These tasks are no longer created since issue_Drequest blocks until it gets the
reply and then processes it. TRQ-1423.
e - When the mom has no jobs, check the aux path to make sure it is clean and
that we aren't leaving any files there. TRQ-1240.
b - Made it so that threads taken up by poll job tasks cannot consume all available
threads in the thread pool. This will make it so other work can continue if
poll jobs get stuck for whatever reason and that the server will recover. TRQ-1433
b - Fix a deadlock when recording alps reservations. TRQ-1421.
b - Fixed a segfault in req_jobobit caused by NULL pointer assignment to variable
pa. TRQ-1467
b - Fixed deadlock in remove_array. remove_array was calling get_arry with allarrays_mutex
locked. TRQ-1466
b - Fixed a problem with an end of file error when running momctl -dx. TRQ-1432.
b - Fix a deadlock in rare cases on job insertion. TRQ-1472.

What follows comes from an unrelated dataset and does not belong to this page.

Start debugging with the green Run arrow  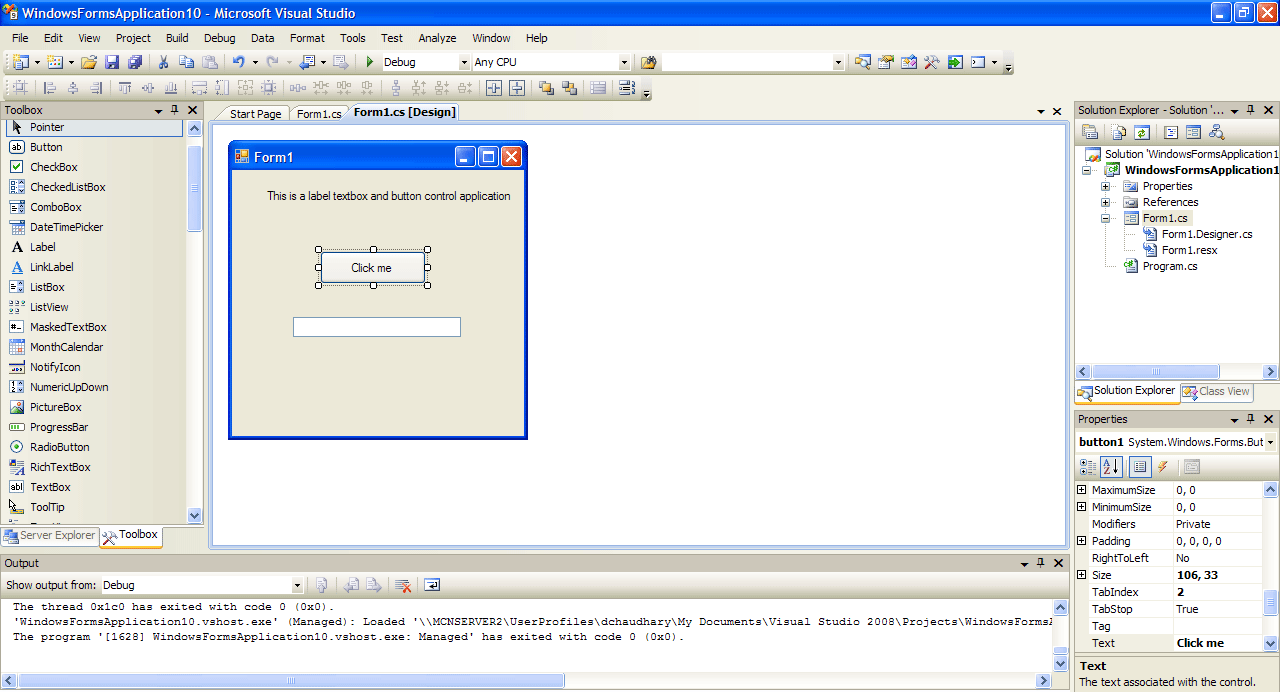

b - Fix a deadlock after restarting pbs_server when it was SIGKILL'd before a
job array was done cloning. TRQ-1474.
b - Fix a Cray-related deadlock. Always lock the reporter mom before a compute
node. TRQ-1445
b - Additional fix for TRQ-1472. In rm_request on the mom pbs_tcp_timeout was
getting set to 0 which made it so the MOM would fail reading incoming data
if it had not already arrived. This would cause momctl -to fail with an
end of file message.
e - Add a safety net to resend any obits for exiting jobs on the mom that still
haven't cleaned up after five minutes. TRQ-1458.
b - Fix cray running jobs being cancelled after a restart due to jobs not being
set to the login nodes. TRQ-1482.
b - Fix a bug that using -V got rid of -v. TRQ-1457.
b - Make qsub -I -x work again. TRQ-1483.
c - Fix a potential crash when getting the status of a login node in cray mode.
TRQ-1491.
4.1.3
b - fix a security loophole that potentially allowed an interactive job to run
as root due to not resetting a value when $attempt_to_make_dir and $tmpdir
are set. TRQ-1078.
b - fix down_on_error for the server. TRQ-1074.
b - prevent pbs_server from spinning in select due to sockets in CLOSE_WAIT.
TRQ-1161.
e - Have pbs_server save the queues each time before exiting so that legacy
formats are converted to xml after upgrading. TRQ-1120.
b - Fix phantom jobs being left on the pbs_moms and blocking jobs for Cray
hardware. TRQ-1162. (Thanks Matt Ezell)
b - Fix a race condition on free'd memory when check for orphaned alps
reservations. TRQ-1181. (Thanks Matt Ezell)
b - If interrupted when reading the terminal type for an interactive job continue
trying to read instead of giving up. TRQ-1091.
b - Fix displaying elapsed time for a job. TRQ-1133.
b - Make offlining nodes persistent after shutting down. TRQ-1087.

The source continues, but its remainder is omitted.